- Task brief:
From the records below, transcribe only the lines running from the one with "Task: Open the three-dot more options menu" through the one with "The width and". Keep both of those end lines.

[Entries taken from a collection]
□ □ □ □ □ □ □
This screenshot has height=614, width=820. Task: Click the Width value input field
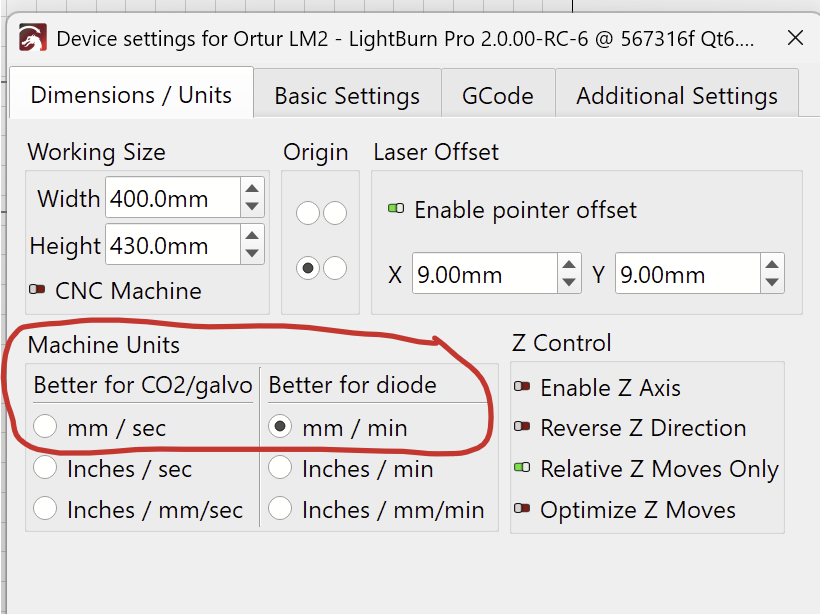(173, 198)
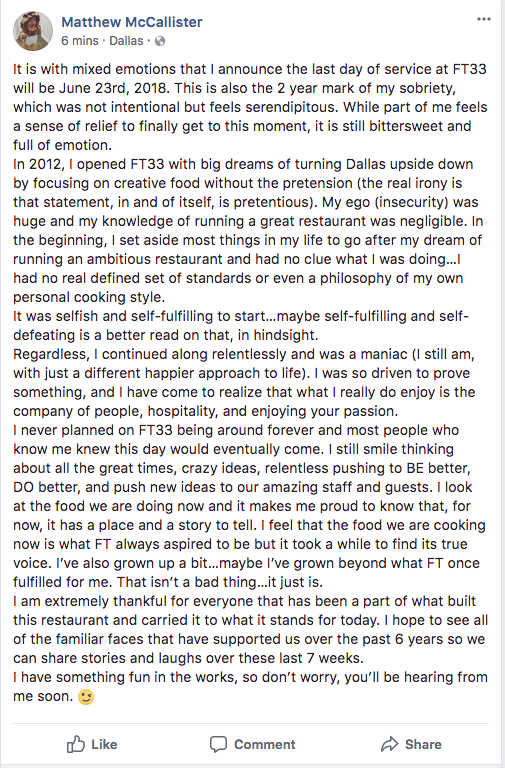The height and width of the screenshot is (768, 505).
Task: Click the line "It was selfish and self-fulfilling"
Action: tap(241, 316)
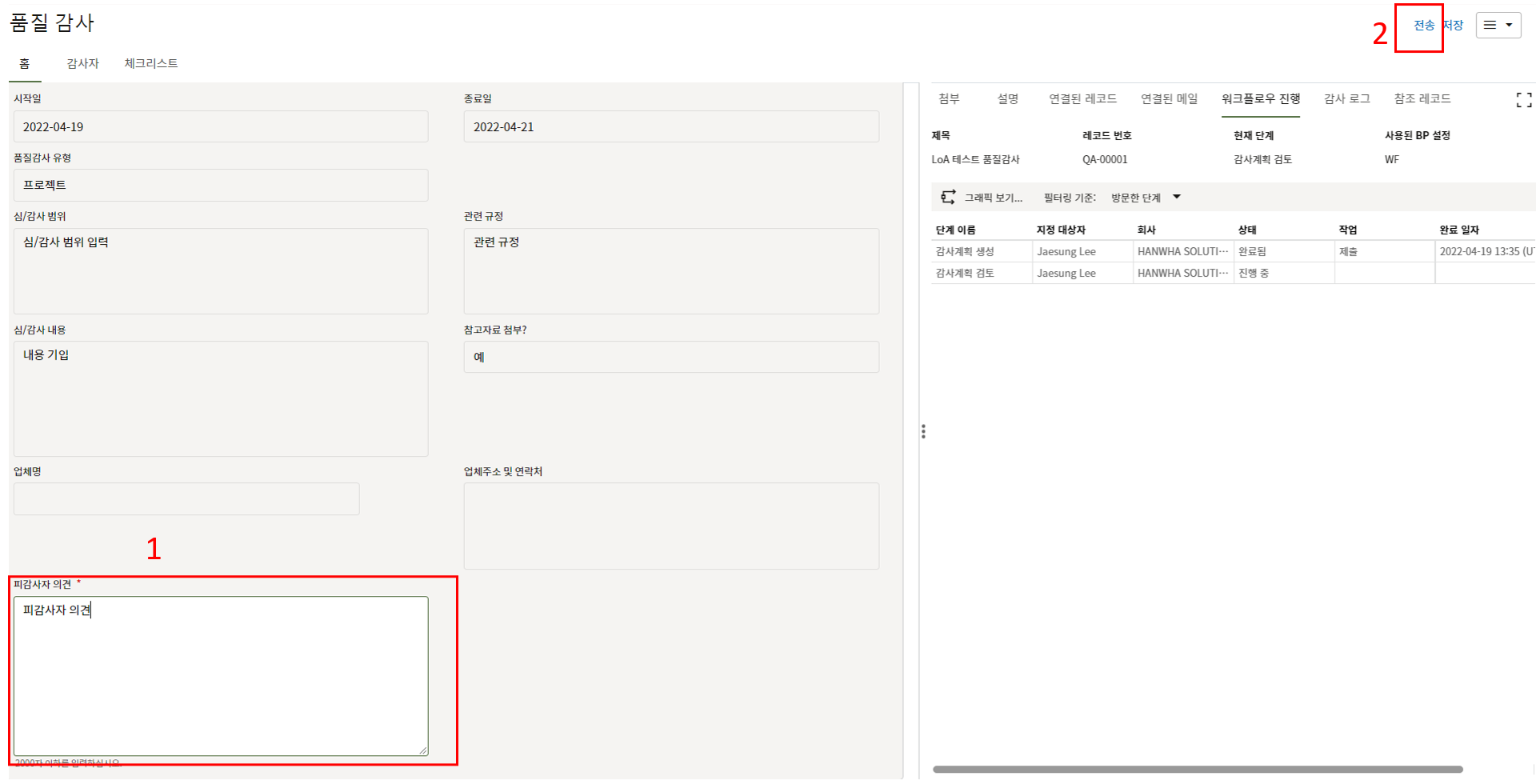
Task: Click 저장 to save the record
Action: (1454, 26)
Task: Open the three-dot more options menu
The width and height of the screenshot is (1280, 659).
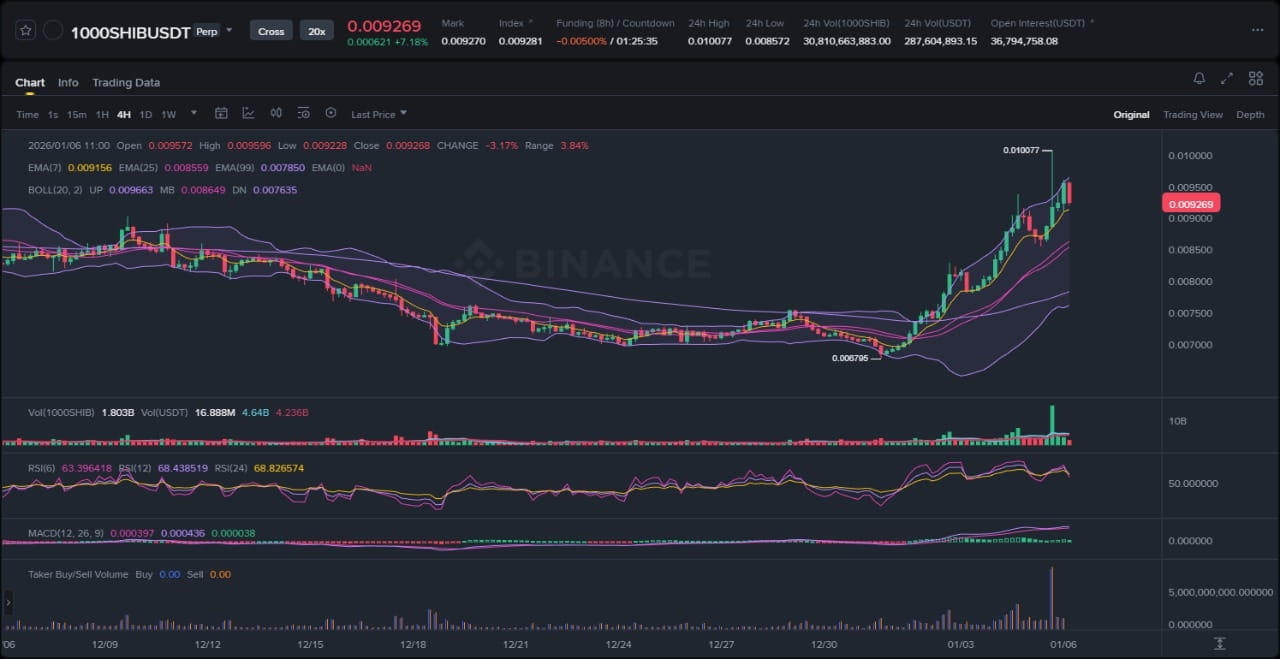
□ □ □ □ □ □ □
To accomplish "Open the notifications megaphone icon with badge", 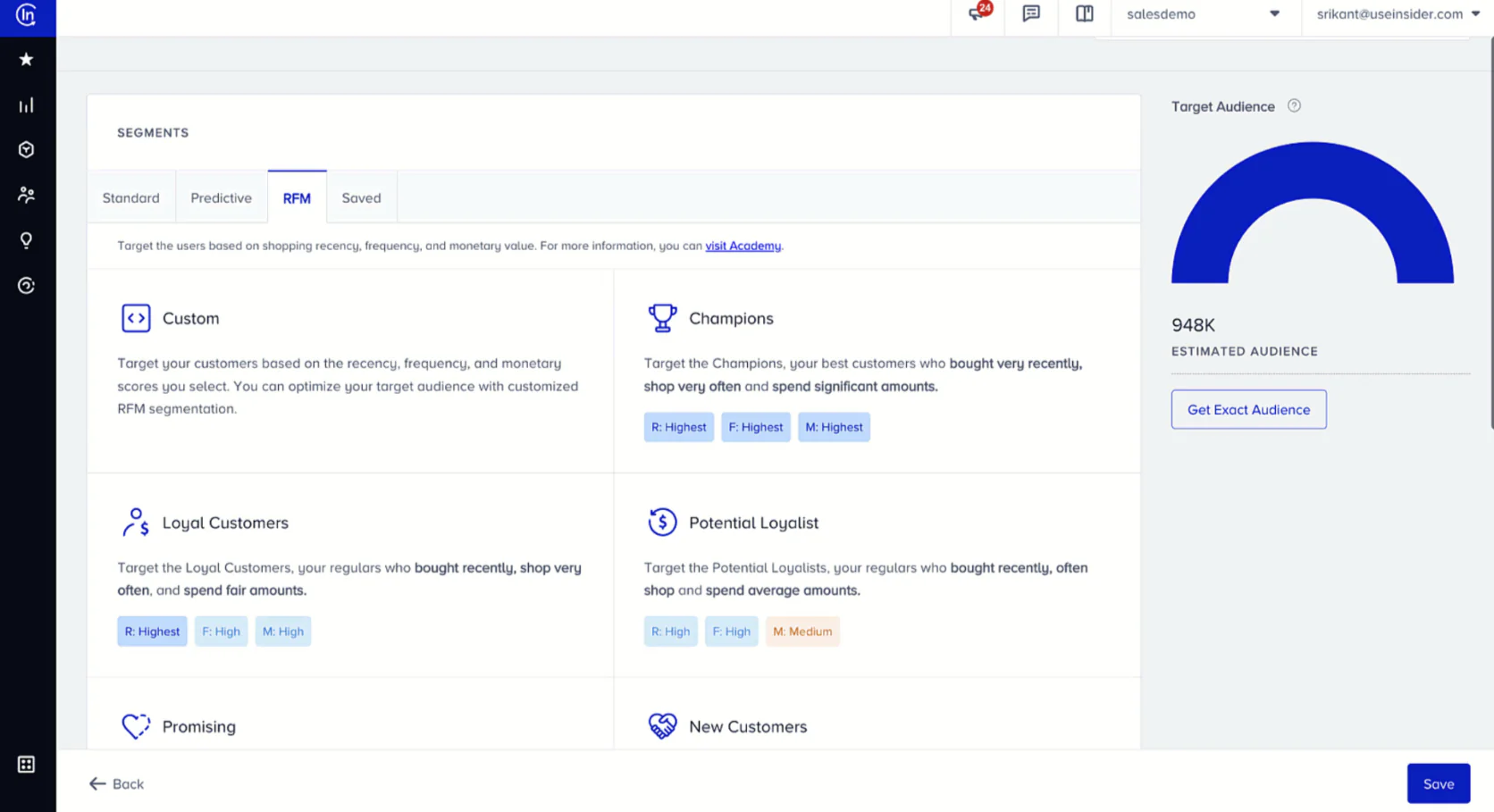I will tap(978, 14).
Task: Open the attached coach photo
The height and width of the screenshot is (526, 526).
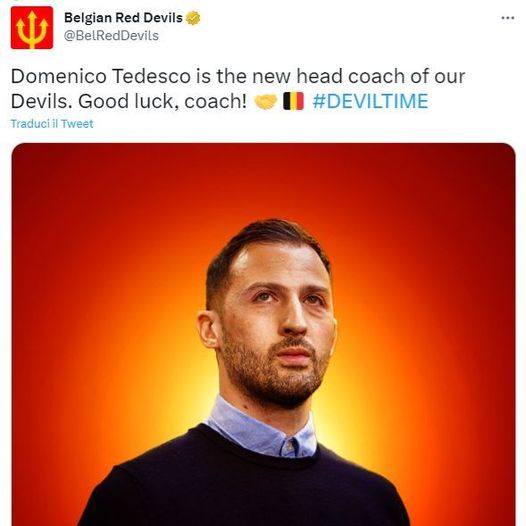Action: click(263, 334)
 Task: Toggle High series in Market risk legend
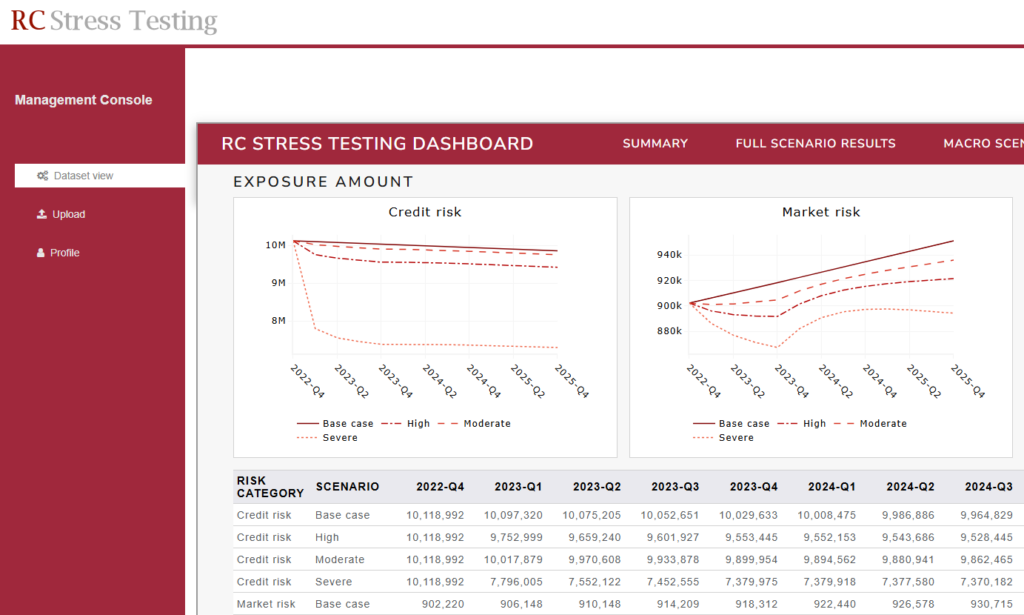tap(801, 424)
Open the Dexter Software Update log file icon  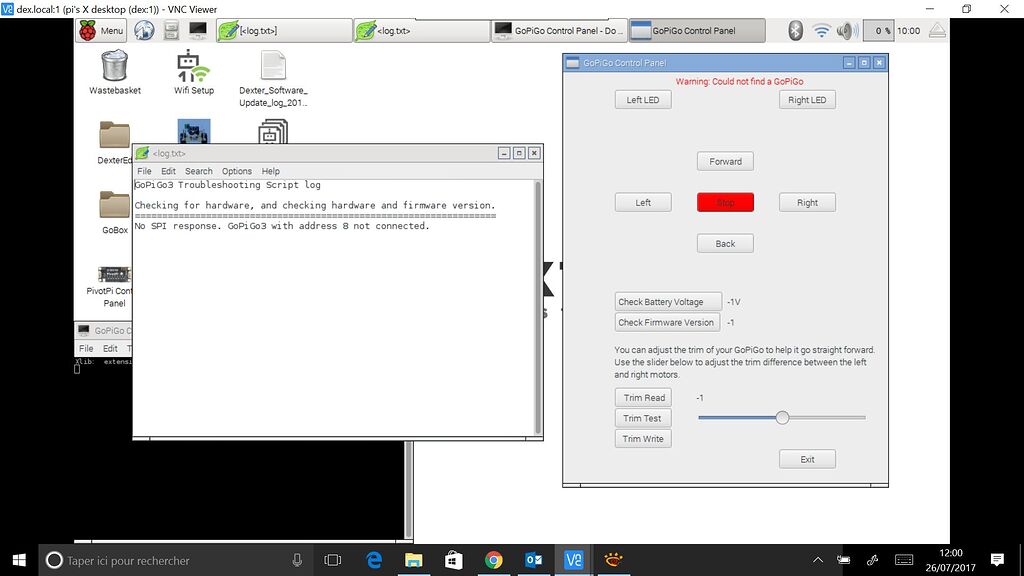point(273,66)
□ □ □ □ □ □ □
- Exercise result:
Task: Open the three-dot more options menu
The width and height of the screenshot is (1280, 659).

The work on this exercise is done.